_DATA FOR THIS EXERCISE_
# # # #

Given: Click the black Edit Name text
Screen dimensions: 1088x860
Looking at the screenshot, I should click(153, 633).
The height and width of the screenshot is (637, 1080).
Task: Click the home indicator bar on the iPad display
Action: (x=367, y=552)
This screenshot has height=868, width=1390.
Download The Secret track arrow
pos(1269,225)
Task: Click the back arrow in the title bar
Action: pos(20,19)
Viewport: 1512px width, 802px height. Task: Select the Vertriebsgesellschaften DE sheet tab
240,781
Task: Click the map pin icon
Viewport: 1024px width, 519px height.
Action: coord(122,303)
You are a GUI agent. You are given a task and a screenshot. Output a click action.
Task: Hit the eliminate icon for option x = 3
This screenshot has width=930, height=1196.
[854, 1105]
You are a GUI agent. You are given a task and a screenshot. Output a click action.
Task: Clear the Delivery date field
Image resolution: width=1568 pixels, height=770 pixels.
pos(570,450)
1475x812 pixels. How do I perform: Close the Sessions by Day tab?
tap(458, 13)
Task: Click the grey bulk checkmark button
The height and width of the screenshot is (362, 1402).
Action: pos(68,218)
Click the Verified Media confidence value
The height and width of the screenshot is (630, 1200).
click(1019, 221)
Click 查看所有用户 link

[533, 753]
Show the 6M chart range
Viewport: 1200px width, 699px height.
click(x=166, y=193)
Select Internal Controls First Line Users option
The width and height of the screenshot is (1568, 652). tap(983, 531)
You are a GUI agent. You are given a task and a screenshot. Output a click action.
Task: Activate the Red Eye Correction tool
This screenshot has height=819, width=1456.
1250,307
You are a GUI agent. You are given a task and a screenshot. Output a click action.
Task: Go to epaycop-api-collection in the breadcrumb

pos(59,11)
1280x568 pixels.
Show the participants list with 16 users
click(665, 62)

# # # #

_WHAT IS ASKED_
Render the stretch from the row containing "Viewport: 1512px width, 802px" through the final row as a Markdown table with the columns No. and Entry, numbering each row and omitting blank ones.

_EXERCISE RESPONSE_
| No. | Entry |
|---|---|
| 1 | Viewport: 1512px width, 802px height. Task: Select the Vertriebsgesellschaften DE sheet tab |
| 2 | 240,781 |
| 3 | Task: Click the map pin icon |
| 4 | Viewport: 1024px width, 519px height. |
| 5 | Action: coord(122,303) |
| 6 | You are a GUI agent. You are given a task and a screenshot. Output a click action. |
| 7 | Task: Hit the eliminate icon for option x = 3 |
| 8 | This screenshot has width=930, height=1196. |
| 9 | [854, 1105] |
| 10 | You are a GUI agent. You are given a task and a screenshot. Output a click action. |
| 11 | Task: Clear the Delivery date field |
| 12 | Image resolution: width=1568 pixels, height=770 pixels. |
| 13 | pos(570,450) |
| 14 | 1475x812 pixels. How do I perform: Close the Sessions by Day tab? |
| 15 | tap(458, 13) |
| 16 | Task: Click the grey bulk checkmark button |
| 17 | The height and width of the screenshot is (362, 1402). |
| 18 | Action: pos(68,218) |
| 19 | Click the Verified Media confidence value |
| 20 | The height and width of the screenshot is (630, 1200). |
| 21 | click(1019, 221) |
| 22 | Click 查看所有用户 link |
| 23 | [533, 753] |
| 24 | Show the 6M chart range |
| 25 | Viewport: 1200px width, 699px height. |
| 26 | click(x=166, y=193) |
| 27 | Select Internal Controls First Line Users option |
| 28 | The width and height of the screenshot is (1568, 652). tap(983, 531) |
| 29 | You are a GUI agent. You are given a task and a screenshot. Output a click action. |
| 30 | Task: Activate the Red Eye Correction tool |
| 31 | This screenshot has height=819, width=1456. |
| 32 | 1250,307 |
| 33 | You are a GUI agent. You are given a task and a screenshot. Output a click action. |
| 34 | Task: Go to epaycop-api-collection in the breadcrumb |
| 35 | pos(59,11) |
| 36 | 1280x568 pixels. |
| 37 | Show the participants list with 16 users |
| 38 | click(665, 62) |